## Page
- - - - -

Next practice, I gave him my bass to use and I set his up for him, explaining what I was going to do. When I was done, he played it and was happy as a clam- (I didn't adjust the pickup, I forgot a Phillips).

 

As he was playing, I noticed he really needs some structure to his style- he's a weaker player. As the night progressed, I talked to him and found out he's playing because his dad basically said 'you will do this' (he's from a Latin American family). He likes playing bass and has enthusiasm for it, but he's kind of been thrown to the wolves and left to fend for himself. No one's really challenging him or pushing him. So, I offered to give him some pointers and he was real interested. So, my next adventure I think is going to be working a bit with this young man to dial him in a bit.

 

I won't have much one on one time with him so I'm trying to put together a word document of sorts for him to go over and try to get his brothers (both guitar players are real good, one is the youth praise leader) to work with him.

 

That being said, I'm putting together an outline of what areas I'm going to touch on, and I'd appreciate your input and critique of what's the essential stuff.

 

Here's where I was going to start

 

1) Know your bass- understand the basics of the instrument (parts, basic setup theory and terms, etc)

- - - - -

## Dataset excerpt
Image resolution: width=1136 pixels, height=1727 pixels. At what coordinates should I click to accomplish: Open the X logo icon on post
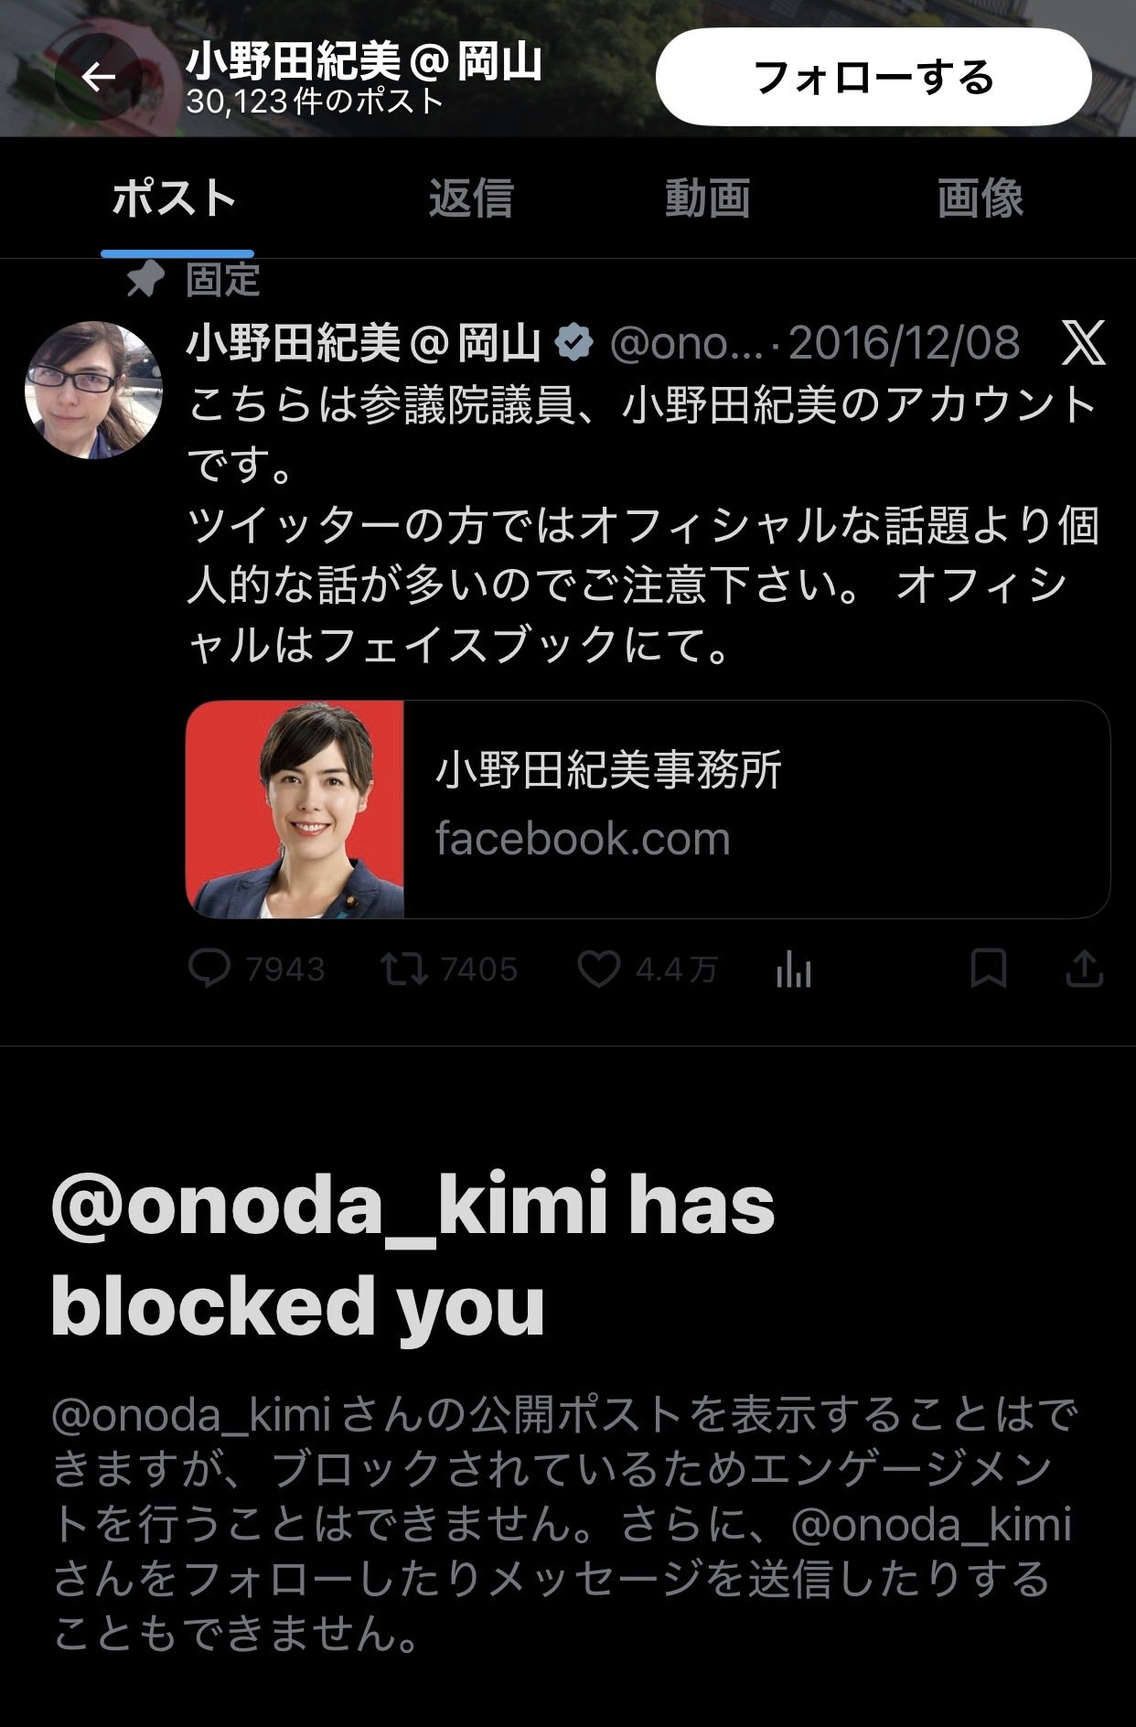point(1084,343)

- - - - -

## Written problem A
Repeat part of the bass post: begin at the words "That being said, I'm" and stop after "and terms, etc)".
## Written problem B
Answer these questions from the bass post:
(i) What did the writer forget, which is why the pickup wasn't adjusted?
(ii) According to the post, why is the young man playing bass?
(iii) What instrument do both of his brothers play?
The listing has nothing to do with the bass post.

## Right answer A
That being said, I'm putting together an outline of what areas I'm going to touch on, and I'd appreciate your input and critique of what's the essential stuff.

 

Here's where I was going to start

 

1) Know your bass- understand the basics of the instrument (parts, basic setup theory and terms, etc)

## Right answer B
(i) A Phillips.
(ii) His dad basically told him he would do it.
(iii) Guitar.